UK June jobless claims post biggest rise since 1992
LONDON - The number of Britons out of work and claiming benefits rose for a fifth month running in June and by its largest amount since the slump of the early 1990s, in a sign the economic slowdown is starting to bite.
The Office for National Statistics said on Wednesday claimant count unemployment rose by 15,500 last month after an upwardly revised 14,300 increase in May.
That was the biggest jump since a 71,000 rise in December 1992 and above analysts' forecasts for an increase of 10,000.
Sterling fell after the larger than expected rise in claims encouraged investors to bet that interest rates may fall to shore up the economy even as inflation rises.
At 2.6 percent in June, however, the proportion of working age people claiming benefits is a far cry from the near 10 percent rates seen in the early 1990s when the economy was in recession.
But economists said unemployment was set to rise further.
"It is a sign of things to come over the next year as the economy weakens," said Philip Shaw, an economist at Investec.
Annual average earnings growth in the three months to May eased to 3.8 percent from 3.9 percent in April, the ONS said. That was slightly higher than expected but still shows higher living costs have yet to feed through to wages.

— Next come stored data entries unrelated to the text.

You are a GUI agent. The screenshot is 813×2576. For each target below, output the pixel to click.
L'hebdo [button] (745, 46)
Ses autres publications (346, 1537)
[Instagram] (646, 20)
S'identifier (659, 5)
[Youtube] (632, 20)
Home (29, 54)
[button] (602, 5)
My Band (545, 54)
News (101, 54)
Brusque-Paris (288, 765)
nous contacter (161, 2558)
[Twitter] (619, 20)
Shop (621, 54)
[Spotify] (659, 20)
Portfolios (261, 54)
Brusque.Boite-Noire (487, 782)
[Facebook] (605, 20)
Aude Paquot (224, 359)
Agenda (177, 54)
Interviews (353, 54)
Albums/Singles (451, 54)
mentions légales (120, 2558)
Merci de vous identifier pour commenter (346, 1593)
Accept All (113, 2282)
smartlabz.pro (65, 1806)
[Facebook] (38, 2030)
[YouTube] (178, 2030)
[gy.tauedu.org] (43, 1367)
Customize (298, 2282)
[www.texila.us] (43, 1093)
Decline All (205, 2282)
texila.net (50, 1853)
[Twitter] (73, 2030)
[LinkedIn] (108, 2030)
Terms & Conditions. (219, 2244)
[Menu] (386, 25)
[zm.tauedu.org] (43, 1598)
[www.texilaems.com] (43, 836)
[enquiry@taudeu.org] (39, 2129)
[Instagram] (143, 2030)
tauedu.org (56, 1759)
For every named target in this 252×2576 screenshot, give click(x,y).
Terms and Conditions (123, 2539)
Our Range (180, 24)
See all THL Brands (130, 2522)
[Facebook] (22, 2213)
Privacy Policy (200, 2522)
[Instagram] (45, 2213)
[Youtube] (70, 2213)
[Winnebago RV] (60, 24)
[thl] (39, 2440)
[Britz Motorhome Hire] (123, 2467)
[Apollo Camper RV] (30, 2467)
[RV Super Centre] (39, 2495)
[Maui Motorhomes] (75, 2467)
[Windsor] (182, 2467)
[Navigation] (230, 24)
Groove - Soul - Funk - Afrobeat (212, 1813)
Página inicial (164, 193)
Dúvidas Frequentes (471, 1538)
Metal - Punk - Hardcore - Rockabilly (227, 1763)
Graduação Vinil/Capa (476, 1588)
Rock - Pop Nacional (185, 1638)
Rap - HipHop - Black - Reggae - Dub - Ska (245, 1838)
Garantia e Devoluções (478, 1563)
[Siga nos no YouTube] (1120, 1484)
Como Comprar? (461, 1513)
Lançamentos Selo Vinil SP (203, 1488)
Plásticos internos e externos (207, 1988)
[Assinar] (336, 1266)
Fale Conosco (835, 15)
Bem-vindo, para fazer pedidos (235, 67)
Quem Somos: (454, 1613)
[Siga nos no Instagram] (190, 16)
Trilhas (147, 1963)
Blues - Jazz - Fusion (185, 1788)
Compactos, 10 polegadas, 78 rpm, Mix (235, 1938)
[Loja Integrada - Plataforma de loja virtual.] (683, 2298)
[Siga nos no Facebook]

The government and the Bank of England are concerned that the highest inflation in at least a decade -- consumer price inflation hit 3.8 percent in June, way above the Bank's 2.0 percent target -- will lead workers to demand much higher pay and embed sharp price rises.
Hundreds of thousands of local government staff went on strike on Wednesday in protest over pay, arguing that wage settlements are not keeping pace with the rising cost of living.
While record fuel and food prices look likely to keep up pressure for industrial action, economists say labour market weakness should help tame pay pressures and eventually allow the BoE to cut interest rates.
With house prices falling, construction firms have announced around 4,000 job cuts this month. Thousands of workers in the financial sector are also expected to lose their jobs as the credit crunch continues to take a toll.
"With wages failing to keep pace with the cost of living and unemployment rising, the outlook for consumer spending remains grim," said James Knightley, an economist at ING.
"Our view remains that rate hikes remain unlikely and that the policy rate will be moved aggressively lower from early 2009 onwards as inflation starts to drop."